Aim A:
Revise the listing, starting at its first line and ending after the line that has "click(x=488, y=213)". Change "Notifications" to "Alerts" and keep everything else the same.

Reading passage:
_ _ _

Anyway here's a pic looking thru the scope , showing the mildots & the tapered heavy bars on the USO MST-100 scope , as the reticle is all metal as far as I know .




Cheers  Chris

----------


## ChrisF

At the gunsmiths now , just have to wait now .

----------


## ChrisF

Just heard from gunsmith , thats the M40A1 is almost done , looking forward to gettign it home .

----------


## nor-west

Looks like a Kahles reticle what Gunsmith did you use?

----------


## ChrisF

Scott in Featherson

The reticle is simply a mildot reticle , but the posts taper into the thin crosshair section that has the mildots , the original dots on the Unertl 10x USMC scope where made by dropping paint onto the cross wire , BUT I have heard from the Canadians , that you had to keep the scope shaded in summer or the temp could get high enough to melt the mildots ( paint ) OFF .
The USO modified version of the Unertl design , has a few tweeks , one  the reticle is 100% steel , NO paint or glue to form the dots , and as such the USO MST-100 scopes should not have the dots MELT off .

_ _ _

Provided information:
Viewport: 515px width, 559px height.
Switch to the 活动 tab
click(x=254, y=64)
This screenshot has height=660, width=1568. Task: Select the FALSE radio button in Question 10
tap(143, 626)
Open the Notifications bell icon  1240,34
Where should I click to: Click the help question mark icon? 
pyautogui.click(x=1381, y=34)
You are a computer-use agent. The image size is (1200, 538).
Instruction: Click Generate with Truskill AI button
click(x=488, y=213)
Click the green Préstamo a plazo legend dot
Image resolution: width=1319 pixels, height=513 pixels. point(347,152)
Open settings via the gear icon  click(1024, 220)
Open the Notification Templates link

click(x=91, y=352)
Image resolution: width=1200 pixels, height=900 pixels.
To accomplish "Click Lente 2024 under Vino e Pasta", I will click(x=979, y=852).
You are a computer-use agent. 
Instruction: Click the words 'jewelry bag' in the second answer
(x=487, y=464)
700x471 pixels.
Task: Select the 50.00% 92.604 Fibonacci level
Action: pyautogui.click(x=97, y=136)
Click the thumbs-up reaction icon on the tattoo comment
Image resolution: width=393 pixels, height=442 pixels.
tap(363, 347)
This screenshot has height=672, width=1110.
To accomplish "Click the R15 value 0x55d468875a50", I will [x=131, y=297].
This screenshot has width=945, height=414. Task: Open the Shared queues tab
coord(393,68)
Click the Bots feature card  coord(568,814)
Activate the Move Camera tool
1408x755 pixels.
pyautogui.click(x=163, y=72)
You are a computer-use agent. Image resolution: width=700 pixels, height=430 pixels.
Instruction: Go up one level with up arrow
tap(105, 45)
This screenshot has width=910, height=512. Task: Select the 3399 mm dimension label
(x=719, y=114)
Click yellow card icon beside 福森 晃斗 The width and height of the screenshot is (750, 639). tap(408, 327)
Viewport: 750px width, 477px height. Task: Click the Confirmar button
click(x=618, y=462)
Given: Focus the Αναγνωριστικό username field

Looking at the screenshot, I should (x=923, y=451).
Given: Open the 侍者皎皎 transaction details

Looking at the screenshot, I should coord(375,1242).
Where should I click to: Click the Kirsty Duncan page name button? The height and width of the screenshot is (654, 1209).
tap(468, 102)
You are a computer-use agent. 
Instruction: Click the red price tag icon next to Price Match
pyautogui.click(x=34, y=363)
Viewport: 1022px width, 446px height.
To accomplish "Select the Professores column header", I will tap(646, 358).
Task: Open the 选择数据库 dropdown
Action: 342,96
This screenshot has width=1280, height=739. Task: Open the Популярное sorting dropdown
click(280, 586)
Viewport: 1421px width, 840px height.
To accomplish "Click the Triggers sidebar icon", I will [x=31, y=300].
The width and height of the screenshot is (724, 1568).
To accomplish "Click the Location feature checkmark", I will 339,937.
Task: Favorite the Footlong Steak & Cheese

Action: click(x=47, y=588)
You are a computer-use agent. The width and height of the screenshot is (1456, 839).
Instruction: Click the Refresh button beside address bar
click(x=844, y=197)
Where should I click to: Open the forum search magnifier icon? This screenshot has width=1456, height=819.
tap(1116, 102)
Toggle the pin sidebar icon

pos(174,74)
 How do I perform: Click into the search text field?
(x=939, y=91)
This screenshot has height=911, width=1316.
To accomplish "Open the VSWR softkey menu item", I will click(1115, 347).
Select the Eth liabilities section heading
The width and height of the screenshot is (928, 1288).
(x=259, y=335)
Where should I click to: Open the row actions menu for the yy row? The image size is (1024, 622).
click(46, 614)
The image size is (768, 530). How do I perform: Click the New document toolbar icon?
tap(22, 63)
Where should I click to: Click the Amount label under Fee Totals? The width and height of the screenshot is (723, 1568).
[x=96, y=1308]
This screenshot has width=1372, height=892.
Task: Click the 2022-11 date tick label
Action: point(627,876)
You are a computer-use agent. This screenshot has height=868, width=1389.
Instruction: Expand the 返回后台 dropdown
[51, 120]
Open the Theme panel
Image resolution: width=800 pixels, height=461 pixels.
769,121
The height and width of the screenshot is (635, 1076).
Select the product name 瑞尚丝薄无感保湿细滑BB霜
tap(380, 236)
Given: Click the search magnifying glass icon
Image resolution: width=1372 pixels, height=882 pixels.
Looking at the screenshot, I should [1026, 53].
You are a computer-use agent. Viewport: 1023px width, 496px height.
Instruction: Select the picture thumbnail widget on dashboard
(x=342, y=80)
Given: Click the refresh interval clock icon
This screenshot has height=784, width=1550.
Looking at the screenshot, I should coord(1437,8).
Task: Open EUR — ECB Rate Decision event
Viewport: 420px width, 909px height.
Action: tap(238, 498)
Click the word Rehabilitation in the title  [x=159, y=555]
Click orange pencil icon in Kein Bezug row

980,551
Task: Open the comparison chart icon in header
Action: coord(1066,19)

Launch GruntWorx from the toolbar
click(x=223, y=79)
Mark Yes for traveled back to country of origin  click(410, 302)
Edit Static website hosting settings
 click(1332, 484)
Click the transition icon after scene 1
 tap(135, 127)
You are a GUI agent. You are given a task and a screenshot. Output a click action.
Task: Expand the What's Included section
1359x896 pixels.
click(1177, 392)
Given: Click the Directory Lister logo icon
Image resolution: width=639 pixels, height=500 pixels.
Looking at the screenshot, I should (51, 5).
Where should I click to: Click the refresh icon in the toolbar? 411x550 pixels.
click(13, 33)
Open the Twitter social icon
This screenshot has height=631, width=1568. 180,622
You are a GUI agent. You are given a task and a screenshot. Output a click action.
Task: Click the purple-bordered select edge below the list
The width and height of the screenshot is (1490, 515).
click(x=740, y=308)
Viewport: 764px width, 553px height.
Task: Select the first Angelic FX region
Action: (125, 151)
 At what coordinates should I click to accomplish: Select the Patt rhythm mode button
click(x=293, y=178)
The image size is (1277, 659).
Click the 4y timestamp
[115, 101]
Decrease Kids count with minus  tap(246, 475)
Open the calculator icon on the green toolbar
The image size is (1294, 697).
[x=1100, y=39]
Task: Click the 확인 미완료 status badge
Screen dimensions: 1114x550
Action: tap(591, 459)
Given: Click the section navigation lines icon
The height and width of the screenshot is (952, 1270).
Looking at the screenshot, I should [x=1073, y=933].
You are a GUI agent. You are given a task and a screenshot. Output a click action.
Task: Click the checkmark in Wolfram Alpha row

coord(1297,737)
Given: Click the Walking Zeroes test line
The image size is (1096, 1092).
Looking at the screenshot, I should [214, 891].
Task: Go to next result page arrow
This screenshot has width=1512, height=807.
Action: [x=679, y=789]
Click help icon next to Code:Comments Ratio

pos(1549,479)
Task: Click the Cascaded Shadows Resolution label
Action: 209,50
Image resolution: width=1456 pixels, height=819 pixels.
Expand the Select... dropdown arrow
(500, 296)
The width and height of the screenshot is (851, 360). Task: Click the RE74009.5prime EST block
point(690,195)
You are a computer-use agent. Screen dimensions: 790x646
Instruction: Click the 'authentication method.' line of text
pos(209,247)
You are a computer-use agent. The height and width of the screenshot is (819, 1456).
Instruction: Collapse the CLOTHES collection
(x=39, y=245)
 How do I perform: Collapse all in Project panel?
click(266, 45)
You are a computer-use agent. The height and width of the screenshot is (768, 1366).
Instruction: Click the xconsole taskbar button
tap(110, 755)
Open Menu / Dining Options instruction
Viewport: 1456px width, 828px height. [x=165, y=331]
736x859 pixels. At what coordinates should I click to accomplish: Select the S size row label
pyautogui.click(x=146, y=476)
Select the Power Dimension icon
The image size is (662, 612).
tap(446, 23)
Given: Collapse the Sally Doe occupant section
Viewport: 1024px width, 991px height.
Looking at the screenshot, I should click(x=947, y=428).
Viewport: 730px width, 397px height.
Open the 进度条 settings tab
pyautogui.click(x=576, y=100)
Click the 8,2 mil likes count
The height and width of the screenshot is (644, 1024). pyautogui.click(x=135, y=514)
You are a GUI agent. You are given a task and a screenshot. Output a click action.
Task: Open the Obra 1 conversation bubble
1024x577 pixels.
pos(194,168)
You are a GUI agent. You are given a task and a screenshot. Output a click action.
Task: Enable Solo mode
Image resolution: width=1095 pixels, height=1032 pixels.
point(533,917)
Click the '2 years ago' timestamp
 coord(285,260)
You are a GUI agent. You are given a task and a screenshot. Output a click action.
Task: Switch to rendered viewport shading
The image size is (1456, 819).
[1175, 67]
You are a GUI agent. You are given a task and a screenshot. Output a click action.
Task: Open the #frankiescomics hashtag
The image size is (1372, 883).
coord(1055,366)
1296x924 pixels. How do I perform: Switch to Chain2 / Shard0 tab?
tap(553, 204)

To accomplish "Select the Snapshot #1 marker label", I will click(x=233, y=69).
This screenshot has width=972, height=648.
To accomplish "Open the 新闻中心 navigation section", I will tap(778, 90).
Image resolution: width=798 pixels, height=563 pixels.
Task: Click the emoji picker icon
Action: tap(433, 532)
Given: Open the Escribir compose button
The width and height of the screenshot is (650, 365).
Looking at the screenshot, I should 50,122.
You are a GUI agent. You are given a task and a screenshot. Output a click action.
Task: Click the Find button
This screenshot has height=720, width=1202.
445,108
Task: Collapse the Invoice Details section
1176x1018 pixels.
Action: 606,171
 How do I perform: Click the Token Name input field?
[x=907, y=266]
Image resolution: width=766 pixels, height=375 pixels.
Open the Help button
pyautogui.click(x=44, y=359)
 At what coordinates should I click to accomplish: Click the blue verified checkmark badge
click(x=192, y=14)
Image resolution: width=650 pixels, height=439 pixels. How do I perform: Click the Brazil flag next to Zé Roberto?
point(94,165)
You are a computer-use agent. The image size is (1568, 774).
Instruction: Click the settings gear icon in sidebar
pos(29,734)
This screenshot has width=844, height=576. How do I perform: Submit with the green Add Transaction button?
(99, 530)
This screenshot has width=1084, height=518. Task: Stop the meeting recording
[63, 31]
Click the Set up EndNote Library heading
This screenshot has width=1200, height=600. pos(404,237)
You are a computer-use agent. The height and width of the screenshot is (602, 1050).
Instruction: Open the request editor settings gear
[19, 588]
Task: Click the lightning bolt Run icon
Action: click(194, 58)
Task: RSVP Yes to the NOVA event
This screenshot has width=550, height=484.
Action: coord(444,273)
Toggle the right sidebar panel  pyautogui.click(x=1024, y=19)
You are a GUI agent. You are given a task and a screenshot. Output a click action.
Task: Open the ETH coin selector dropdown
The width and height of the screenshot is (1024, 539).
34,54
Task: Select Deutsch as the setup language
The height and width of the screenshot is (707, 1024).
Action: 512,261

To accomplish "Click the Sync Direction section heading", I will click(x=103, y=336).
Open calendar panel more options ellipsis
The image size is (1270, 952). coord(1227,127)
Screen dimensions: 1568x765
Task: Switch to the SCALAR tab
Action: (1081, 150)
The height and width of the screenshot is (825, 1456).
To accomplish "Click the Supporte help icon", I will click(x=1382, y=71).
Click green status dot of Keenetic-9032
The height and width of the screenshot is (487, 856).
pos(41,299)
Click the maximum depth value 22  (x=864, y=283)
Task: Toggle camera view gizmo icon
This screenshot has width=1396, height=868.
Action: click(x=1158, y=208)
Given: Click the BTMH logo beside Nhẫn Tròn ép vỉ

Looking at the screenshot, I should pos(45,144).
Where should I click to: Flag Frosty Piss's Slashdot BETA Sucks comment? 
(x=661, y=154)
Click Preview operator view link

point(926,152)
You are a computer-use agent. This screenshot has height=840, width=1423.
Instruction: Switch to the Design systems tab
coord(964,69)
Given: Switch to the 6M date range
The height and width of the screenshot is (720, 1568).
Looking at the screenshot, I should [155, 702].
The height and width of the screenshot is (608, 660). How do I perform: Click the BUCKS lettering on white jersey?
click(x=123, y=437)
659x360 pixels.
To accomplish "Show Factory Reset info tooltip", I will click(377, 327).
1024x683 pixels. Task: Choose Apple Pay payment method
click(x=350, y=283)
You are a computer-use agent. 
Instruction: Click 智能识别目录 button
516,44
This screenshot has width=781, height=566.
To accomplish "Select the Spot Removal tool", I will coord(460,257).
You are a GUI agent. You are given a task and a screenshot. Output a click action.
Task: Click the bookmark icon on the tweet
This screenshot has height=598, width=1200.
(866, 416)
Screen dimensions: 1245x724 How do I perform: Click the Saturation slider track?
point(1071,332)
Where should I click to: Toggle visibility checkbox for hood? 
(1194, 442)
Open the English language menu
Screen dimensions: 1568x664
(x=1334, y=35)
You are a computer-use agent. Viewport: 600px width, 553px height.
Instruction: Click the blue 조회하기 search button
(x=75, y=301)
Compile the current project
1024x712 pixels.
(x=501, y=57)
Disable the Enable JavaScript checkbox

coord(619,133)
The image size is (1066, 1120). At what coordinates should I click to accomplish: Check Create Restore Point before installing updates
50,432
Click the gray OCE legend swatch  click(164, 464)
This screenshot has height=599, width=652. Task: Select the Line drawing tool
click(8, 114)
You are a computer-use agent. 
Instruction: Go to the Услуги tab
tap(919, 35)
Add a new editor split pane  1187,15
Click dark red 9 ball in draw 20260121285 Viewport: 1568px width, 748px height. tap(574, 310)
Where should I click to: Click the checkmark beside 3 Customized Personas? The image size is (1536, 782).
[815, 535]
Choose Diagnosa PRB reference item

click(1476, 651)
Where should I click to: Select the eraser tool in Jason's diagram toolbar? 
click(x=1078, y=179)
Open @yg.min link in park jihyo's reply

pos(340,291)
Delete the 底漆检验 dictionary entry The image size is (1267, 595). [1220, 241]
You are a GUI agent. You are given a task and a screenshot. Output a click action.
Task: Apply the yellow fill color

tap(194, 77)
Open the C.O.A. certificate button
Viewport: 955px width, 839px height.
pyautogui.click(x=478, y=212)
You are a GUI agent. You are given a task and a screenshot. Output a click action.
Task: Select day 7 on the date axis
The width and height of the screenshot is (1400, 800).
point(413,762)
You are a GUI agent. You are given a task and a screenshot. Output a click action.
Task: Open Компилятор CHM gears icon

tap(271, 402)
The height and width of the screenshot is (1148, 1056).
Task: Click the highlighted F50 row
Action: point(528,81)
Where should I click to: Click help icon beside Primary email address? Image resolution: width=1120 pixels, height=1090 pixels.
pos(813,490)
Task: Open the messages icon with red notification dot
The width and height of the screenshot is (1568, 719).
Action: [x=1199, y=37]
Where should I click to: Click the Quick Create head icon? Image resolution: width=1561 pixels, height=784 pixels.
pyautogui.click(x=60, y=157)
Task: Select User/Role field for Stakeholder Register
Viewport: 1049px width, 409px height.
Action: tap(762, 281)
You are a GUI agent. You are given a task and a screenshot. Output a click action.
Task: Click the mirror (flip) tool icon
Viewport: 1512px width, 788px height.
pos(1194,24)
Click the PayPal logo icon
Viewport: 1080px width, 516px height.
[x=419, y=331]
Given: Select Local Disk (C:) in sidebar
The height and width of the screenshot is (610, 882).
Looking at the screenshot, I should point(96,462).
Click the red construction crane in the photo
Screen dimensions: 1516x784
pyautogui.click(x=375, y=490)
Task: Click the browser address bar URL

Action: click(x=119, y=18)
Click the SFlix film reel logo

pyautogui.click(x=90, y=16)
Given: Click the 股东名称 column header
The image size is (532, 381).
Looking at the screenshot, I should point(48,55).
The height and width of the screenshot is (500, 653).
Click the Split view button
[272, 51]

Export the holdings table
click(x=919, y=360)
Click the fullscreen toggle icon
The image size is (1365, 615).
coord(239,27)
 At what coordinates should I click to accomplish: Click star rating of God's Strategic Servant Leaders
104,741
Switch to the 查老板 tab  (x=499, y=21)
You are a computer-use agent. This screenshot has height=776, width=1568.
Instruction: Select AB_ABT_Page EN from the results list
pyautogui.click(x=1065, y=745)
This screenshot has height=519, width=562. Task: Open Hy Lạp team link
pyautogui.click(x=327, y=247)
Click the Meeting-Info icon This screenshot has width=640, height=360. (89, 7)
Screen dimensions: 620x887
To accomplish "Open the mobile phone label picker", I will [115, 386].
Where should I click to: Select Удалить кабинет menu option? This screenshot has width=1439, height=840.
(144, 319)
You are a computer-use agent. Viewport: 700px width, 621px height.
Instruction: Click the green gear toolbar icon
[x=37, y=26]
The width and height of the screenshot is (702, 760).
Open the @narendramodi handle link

_ _ _

Aim B:
From the scope forum thread, copy the passage word for word, starting at "Scott in Featherson" and ending after "dots MELT off .".

Exercise result A:
Viewport: 515px width, 559px height.
Switch to the 活动 tab
click(x=254, y=64)
This screenshot has height=660, width=1568. Task: Select the FALSE radio button in Question 10
tap(143, 626)
Open the Alerts bell icon  1240,34
Where should I click to: Click the help question mark icon? 
pyautogui.click(x=1381, y=34)
You are a computer-use agent. The image size is (1200, 538).
Instruction: Click Generate with Truskill AI button
click(x=488, y=213)

Exercise result B:
Scott in Featherson

The reticle is simply a mildot reticle , but the posts taper into the thin crosshair section that has the mildots , the original dots on the Unertl 10x USMC scope where made by dropping paint onto the cross wire , BUT I have heard from the Canadians , that you had to keep the scope shaded in summer or the temp could get high enough to melt the mildots ( paint ) OFF .
The USO modified version of the Unertl design , has a few tweeks , one  the reticle is 100% steel , NO paint or glue to form the dots , and as such the USO MST-100 scopes should not have the dots MELT off .